Bu durum giderek Baykal’ın liderlik hüviyetine müdahaleye doğru yöneliyor.
Yakında bir grubun meydanları doldurup CHP’yi sine-i millete zorlaması kimseyi şaşırtmasın.
Geçmişte “Anayasayı bir kez delmekle bir şey olmaz” sözünden dolayı CHP, Özal’ı anayasaya inançsızlıkla suçlamış, bu işi bir kampanyaya dönüştürmüştü.
Ki Özal o sözü radyo ve TV’lerdeki yayın tekelini kırmak, özel TV’lere fırsat vermek için söylemişti. Bugün yüzlerce özel TV ve binlerce radyo yayın yapabiliyorsa, Özal’ın o günkü cesaretine ve Tansu Çiller’in getirdiği yasal düzenlemeye borçlu.
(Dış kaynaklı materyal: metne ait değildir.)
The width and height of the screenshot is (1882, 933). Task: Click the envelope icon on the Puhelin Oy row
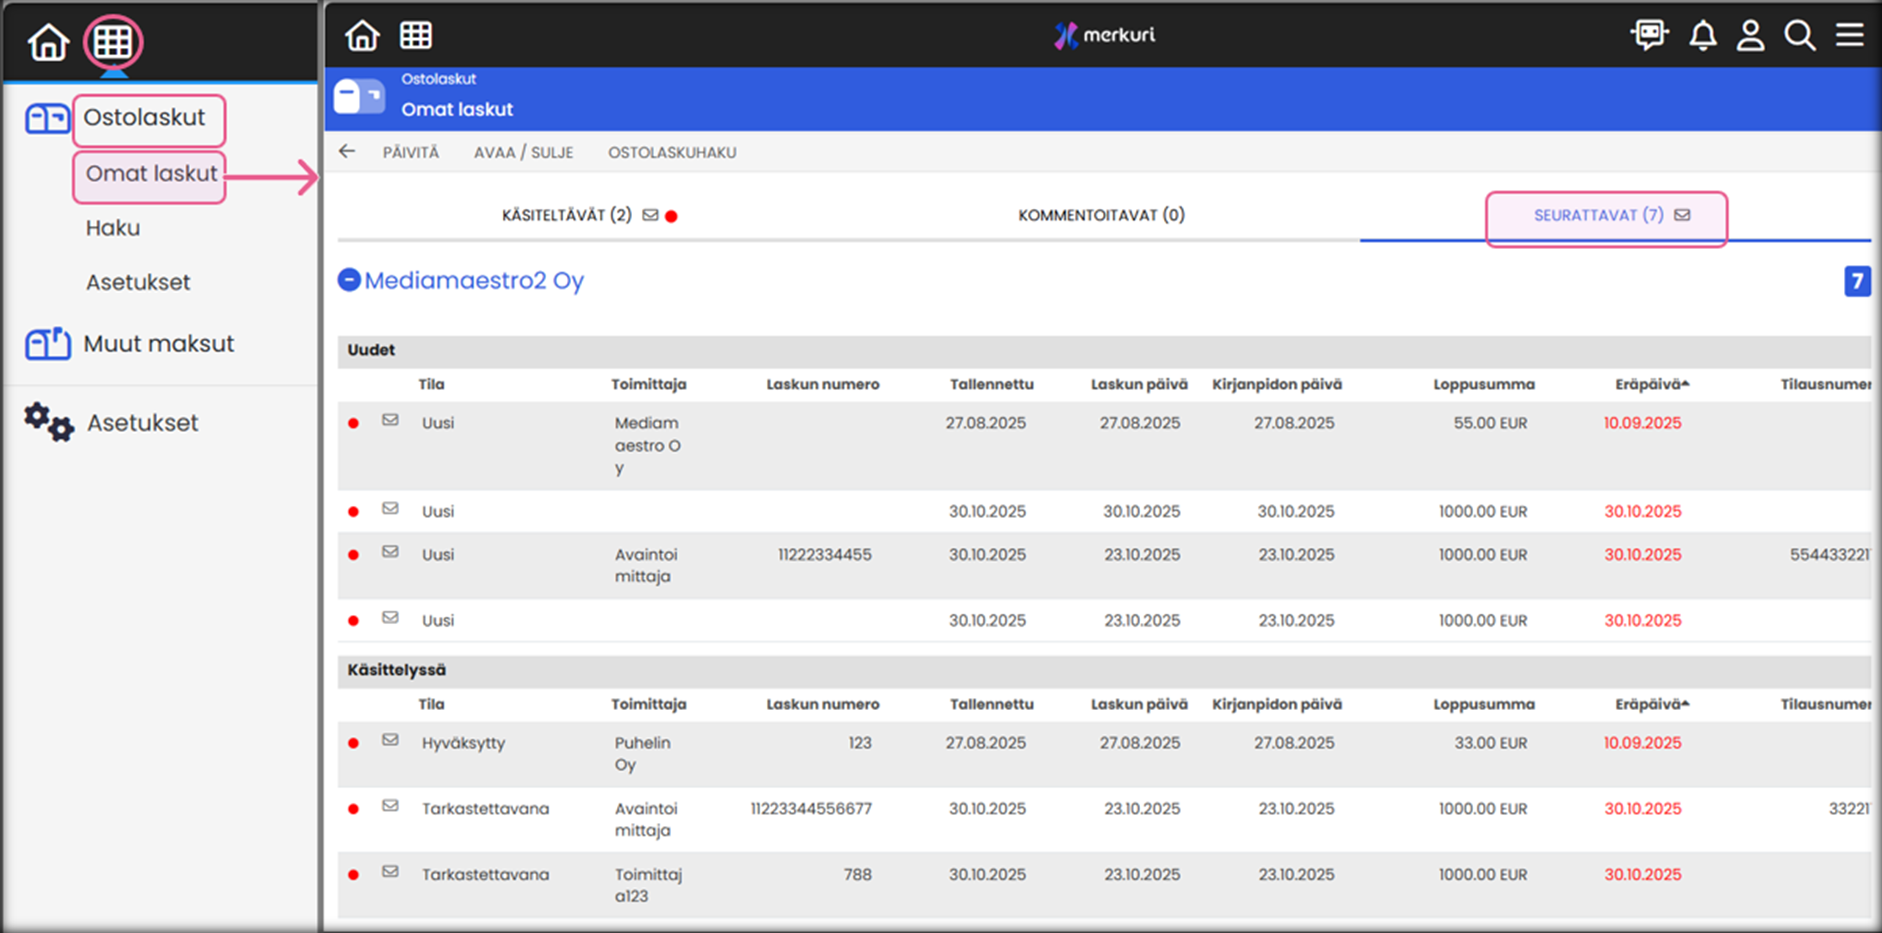click(390, 740)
Baykal, Özal’ın özgürlükler lehine yaptığı anayasayı delme yorumunu tehlikeli bir konu için yaptı.
Cumhurbaşkanlığı seçimi için, “Anayasa’ya her uygun karar, doğru karardır diye düşünmek mümkün değil” gibi bir yorumda bulundu. Baykal’ın bu sözlerinin önü var, arkası var. CHP lideri önce Cumhurbaşkanlarının görevinin anayasayı sahiplenmek olduğunu söyledi. Sonra “Sayın Başbakanın, anayasamızın temel ilkeleriyle ilgili ciddi tereddüdü vardır” sözleriyle Erdoğan’ın anayasaya sadakat konusunda defosu olduğunu iddia etti.
Ardından kendisi anayasaya uygun olan her şeyin doğru olmayacağını söyledi.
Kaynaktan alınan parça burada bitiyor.